### [Your objective]
The answer must consist of each line of the records below that contains the string "arrow".

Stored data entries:
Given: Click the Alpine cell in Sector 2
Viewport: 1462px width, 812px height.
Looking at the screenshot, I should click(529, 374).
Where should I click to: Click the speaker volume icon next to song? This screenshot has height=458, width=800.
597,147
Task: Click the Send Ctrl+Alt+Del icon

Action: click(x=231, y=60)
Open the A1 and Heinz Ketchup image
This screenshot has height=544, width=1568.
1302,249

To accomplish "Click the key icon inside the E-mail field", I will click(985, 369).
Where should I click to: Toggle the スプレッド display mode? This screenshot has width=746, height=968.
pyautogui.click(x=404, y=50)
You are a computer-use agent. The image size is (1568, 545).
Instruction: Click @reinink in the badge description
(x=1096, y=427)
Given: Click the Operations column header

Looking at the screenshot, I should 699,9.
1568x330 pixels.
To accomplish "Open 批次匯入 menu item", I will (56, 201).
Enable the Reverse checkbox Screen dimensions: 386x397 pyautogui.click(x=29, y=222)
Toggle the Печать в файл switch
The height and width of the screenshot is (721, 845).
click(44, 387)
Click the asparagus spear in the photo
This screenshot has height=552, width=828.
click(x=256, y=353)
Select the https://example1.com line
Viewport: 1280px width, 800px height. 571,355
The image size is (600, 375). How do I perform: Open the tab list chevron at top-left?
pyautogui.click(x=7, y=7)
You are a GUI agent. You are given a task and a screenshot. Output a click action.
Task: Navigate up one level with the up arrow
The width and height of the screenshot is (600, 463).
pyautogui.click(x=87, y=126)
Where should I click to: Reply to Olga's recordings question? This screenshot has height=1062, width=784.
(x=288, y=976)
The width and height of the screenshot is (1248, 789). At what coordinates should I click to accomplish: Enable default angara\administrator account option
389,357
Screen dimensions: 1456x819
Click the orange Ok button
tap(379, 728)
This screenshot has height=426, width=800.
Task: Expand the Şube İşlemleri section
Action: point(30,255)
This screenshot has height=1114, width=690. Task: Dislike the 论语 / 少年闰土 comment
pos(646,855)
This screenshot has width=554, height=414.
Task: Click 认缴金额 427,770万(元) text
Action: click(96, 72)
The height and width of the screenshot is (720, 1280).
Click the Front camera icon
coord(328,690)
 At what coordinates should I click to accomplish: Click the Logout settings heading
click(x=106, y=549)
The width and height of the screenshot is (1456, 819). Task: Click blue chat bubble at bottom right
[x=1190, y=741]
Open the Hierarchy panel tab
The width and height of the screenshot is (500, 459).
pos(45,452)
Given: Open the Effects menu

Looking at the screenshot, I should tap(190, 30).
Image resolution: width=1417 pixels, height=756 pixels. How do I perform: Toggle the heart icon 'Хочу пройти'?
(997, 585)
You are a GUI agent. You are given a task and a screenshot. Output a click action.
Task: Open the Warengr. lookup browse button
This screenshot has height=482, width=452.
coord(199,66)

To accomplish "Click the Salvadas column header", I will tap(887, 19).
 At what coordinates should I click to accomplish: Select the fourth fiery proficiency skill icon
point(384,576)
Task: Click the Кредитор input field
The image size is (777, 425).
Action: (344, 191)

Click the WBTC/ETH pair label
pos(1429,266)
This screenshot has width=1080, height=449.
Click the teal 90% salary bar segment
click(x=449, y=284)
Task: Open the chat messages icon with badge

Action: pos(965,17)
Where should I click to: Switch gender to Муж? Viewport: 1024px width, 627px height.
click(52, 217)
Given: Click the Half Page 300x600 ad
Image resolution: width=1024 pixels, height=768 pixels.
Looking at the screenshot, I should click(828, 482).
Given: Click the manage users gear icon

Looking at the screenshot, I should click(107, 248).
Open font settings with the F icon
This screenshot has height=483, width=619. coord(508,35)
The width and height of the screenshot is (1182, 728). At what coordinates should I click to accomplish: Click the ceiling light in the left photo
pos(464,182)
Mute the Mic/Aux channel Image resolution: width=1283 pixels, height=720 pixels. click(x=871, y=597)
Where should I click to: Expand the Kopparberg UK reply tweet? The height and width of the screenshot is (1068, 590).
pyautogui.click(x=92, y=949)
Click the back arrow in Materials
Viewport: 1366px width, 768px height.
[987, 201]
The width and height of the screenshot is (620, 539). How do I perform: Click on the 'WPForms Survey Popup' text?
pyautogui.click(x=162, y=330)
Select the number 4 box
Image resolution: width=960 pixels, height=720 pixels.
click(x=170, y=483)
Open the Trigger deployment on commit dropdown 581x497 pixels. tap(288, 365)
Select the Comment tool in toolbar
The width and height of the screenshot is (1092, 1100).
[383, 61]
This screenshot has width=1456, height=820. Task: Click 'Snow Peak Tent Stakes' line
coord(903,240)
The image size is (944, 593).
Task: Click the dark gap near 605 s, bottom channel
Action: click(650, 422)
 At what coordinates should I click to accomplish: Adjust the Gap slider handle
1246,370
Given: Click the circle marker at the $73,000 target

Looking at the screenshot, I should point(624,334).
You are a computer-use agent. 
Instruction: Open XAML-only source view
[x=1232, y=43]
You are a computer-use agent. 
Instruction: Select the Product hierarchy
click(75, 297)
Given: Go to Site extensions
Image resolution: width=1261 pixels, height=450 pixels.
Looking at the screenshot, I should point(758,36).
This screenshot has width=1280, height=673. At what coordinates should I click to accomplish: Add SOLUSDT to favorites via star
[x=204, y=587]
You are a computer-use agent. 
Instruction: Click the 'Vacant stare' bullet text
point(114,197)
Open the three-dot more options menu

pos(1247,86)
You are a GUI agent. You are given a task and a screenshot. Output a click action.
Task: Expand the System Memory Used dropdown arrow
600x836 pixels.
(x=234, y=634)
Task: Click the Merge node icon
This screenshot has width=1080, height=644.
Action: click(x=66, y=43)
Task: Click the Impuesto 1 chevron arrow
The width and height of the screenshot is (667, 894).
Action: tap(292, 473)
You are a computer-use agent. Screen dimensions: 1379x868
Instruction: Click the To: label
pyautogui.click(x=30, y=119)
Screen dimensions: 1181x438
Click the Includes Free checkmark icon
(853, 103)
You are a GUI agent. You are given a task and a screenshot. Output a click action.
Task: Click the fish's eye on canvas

### [Result of the task]
Task: Navigate up one level with the up arrow
Click the back arrow in Materials
Task: Expand the System Memory Used dropdown arrow
Task: Click the Impuesto 1 chevron arrow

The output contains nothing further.